Incarcéré vers 1965 à Budapest, Andrew Szepessy nous livre réflexions, anecdotes, instantanés sur la vie de sa cellule. On y découvre pour la plupart des hommes arrivés là par hasard, dont les histoires sont par essence différentes mais dont la vie s'arrête soudainement de la même façon : réunis dans cette cellule, à l'instant présent, ils se lient d'une amitié sous-entendue, bien entendue. Car on entend leurs voix, à tous ces hommes, et dès les premières pages :
Nous sommes restés ainsi plus longtemps que nous n'avions le désir de le supputer, avec pour seule compagnie de rares échos venus du monde extérieur. Le temps nous broyait toujours plus inexorablement dans son poing de granit, chaque instant s'écoulant encore plus lentement que le précédent. Nos pensées se sont immobilisées comme notre corps [...] Le poil hérissé et les mains moites, j'ai levé les yeux du bois rayé de la table pour regarder à la ronde dans la cellule. Avec une spontanéité sidérante, ses traits burinés adoucis par l'émotion, le nouveau venu s'était mis à chanter de tout son cœur. Chacun savait pourquoi, non par plaisir, ni pour lui, ni pour nous, mais parce qu'un trop-plein s'était accumulé en lui et devait en sortir. Parce que le chant était son seul recours pour survivre à cette nuit.

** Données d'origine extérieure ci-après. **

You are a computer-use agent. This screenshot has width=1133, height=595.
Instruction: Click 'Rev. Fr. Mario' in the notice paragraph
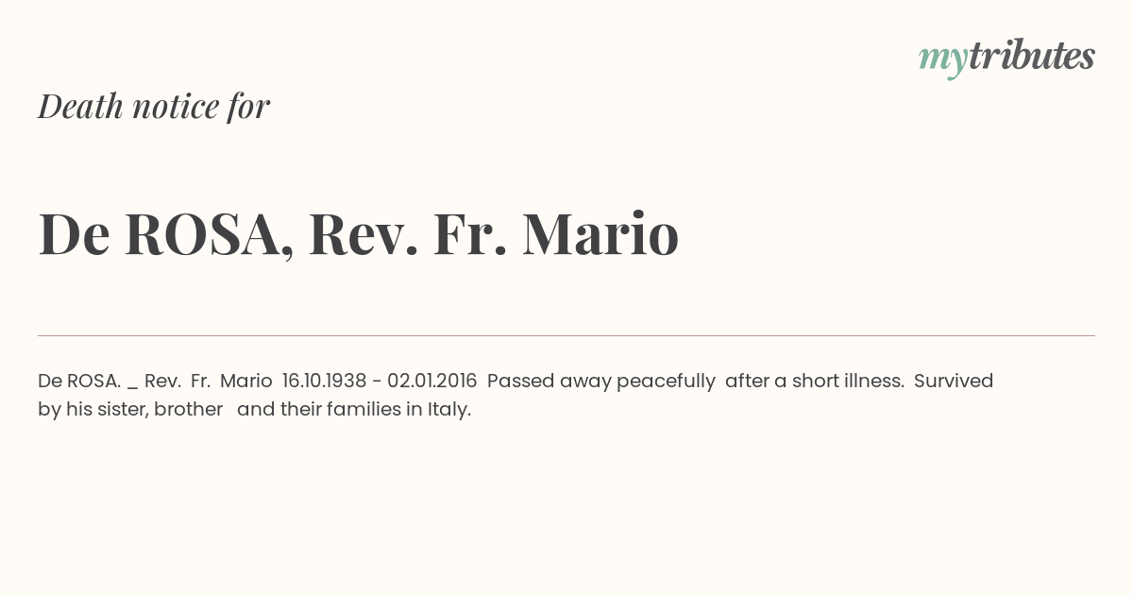[x=209, y=381]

On ne saura jamais véritablement la raison pour laquelle Andrew Szepessy a été mis en prison. Sa double nationalité hongro-britannique y est certainement pour quelque chose, nous apprenons en effet dans la postface que le KGB aurait tenté pendant sa détention de faire de lui un espion.
De cette expérience de vie naîtra cette oeuvre originale au narrateur touchant et attachant. La plume de l'auteur hongrois relie des hommes au passé sulfureux ou sage, qui par leur origine et leurs opinions se retrouvent ensemble dans cette cellule. Réflexions philosophiques, trafics en tout genre, amitiés fortes, conseils avisés, les hommes s'entraident et s'associent spontanément. C'est cet aspect qu'Andrew Szpessy retient de ces années, en y ajoutant l'humour, moteur luttant contre le quotidien et la morosité. Si la trame de ce roman se déroule majoritairement entre quatre murs, le lecteur ne se sent jamais "confiné". Au contraire, ces anecdotes contées en disent beaucoup sur la Hongrie des années 60, et sur ce qui se passe de l'autre côté du rideau de fer.
Aux éternels perdants résonne aujourd'hui par une force qui nous invite à rester résolument légers et optimistes.